▶ RECORDS TO USE:

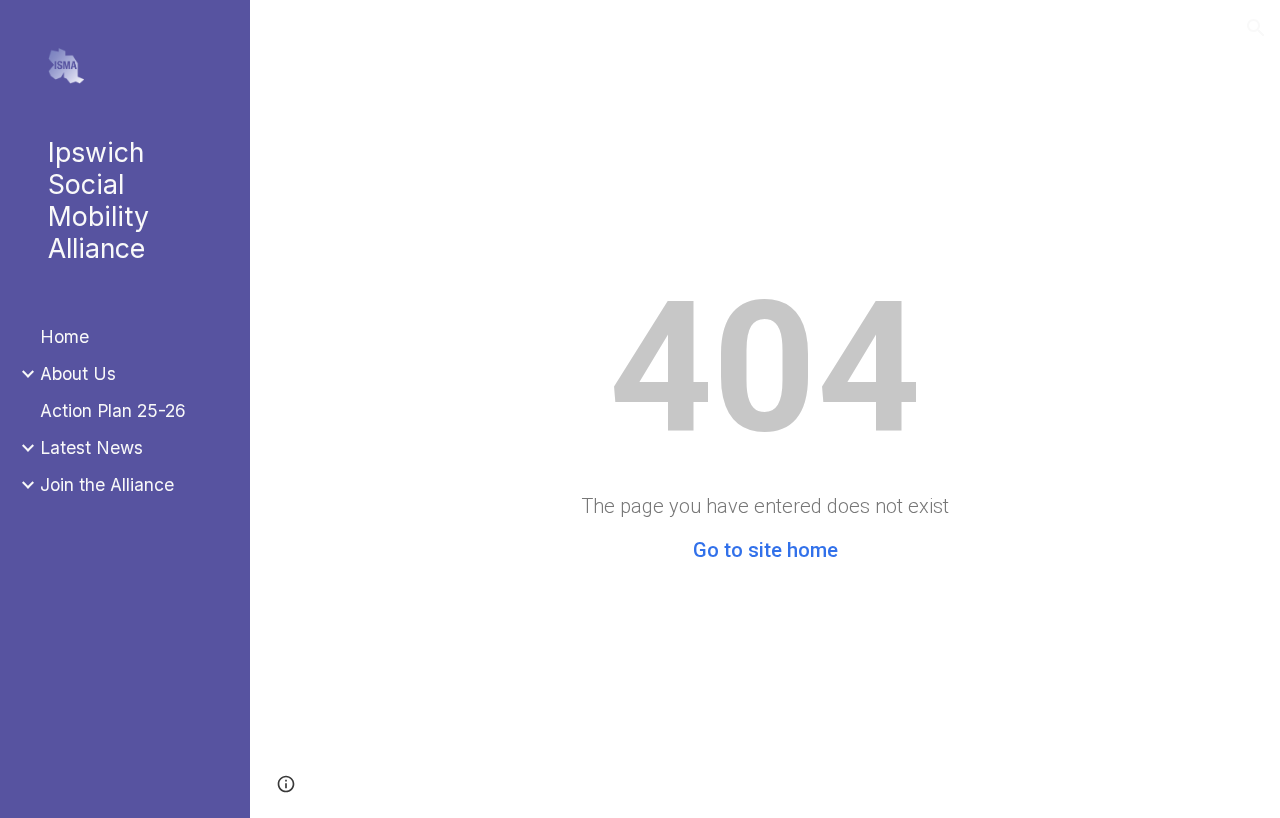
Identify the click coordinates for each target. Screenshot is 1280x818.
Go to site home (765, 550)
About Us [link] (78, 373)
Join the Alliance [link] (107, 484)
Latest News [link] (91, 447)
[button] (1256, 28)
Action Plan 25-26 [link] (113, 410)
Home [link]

▶ EXERCISE INSTRUCTIONS: Copy the data precisely. Skip every picture.

▶ EXERCISE RESULT:
Identify the click coordinates for each target. Screenshot is 1280x818.
Go to site home (765, 550)
About Us [link] (78, 373)
Join the Alliance [link] (107, 484)
Latest News [link] (91, 447)
[button] (1256, 28)
Action Plan 25-26 [link] (113, 410)
Home [link]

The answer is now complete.